The single most useful debugging move when a generated kernel is wrong: dump the LLVM IR at every pass boundary (opt --print-after-all), find where it stopped looking like what you expected.

opt — your IR Swiss army knife

The opt tool runs passes on .ll files. You’ll use it constantly:

# Run all -O2 passes opt -O2 add.ll -S -o add.opt.ll # Run just one pass opt -passes='instcombine' add.ll -S -o add.combined.ll # Print IR after every pass — slow but reveals everything opt -O2 -print-after-all add.ll 2>&1 | less # Verify IR is well-formed (catches malformed handwritten IR) opt -passes='verify' add.ll -o /dev/null

The next lesson is exactly about which passes exist, how they compose, and how to write your own.

Run it in your browser — IR mini-interpreter

We can’t run actual clang in Pyodide, but we can build a toy SSA interpreter that demonstrates the model.
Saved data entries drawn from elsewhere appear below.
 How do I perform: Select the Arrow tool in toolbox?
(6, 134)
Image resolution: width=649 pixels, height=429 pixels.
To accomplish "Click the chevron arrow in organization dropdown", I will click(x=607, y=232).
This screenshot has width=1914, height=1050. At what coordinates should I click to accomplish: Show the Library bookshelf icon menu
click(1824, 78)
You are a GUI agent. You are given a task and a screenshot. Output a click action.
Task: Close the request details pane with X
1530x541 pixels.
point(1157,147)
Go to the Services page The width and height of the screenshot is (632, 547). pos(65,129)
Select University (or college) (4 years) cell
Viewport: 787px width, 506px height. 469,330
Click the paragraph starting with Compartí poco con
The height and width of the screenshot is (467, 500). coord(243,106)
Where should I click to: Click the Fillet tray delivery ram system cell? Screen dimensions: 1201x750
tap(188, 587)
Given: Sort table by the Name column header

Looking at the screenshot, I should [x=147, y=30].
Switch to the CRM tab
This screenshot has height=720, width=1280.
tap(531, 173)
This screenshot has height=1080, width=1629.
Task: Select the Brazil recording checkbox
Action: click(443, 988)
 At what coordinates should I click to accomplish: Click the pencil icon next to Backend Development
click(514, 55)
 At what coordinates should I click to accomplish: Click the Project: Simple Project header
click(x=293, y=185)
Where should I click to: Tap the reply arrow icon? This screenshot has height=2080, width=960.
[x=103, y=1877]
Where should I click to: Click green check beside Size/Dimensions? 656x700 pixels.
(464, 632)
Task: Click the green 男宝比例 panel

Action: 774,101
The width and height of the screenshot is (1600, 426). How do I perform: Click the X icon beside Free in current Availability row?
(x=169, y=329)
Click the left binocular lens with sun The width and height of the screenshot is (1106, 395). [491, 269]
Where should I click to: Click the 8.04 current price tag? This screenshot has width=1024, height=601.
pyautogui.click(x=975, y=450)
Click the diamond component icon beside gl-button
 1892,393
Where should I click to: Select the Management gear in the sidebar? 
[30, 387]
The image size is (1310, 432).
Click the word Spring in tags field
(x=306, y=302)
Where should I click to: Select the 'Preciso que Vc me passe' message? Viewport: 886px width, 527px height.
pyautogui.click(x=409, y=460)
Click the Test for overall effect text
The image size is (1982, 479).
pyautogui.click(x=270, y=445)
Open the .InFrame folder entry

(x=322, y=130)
Python — editableA 50-line interpreter for a tiny LLVM-IR-shaped language. Add, branch, phi.
Ctrl+Enter to run

The phi-node selection logic is the heart of SSA. Once you can write that interpreter, real LLVM IR reads like English.

Quick check

Fill in the blank
In LLVM IR, the construct that picks a value based on which predecessor block you came from:
Two letters.
Quick check
Why does LLVM IR have a 'no signed wrap' (`nsw`) flag on integer arithmetic?

Key takeaways

  1. LLVM IR is the universal compiler floor. Read it once; read every modern compiler.
  2. Module → Function → BasicBlock → Instruction. SSA, with PHI at merge points.
  3. Strict typing — no bare ints. Pointers are opaque since LLVM 16.
  4. -O0 is verbose; -O2 is what you actually study. The optimizer-removed instructions are the lesson.
  5. Every AI compiler eventually emits LLVM IR. Knowing this language is non-optional for serious compiler work.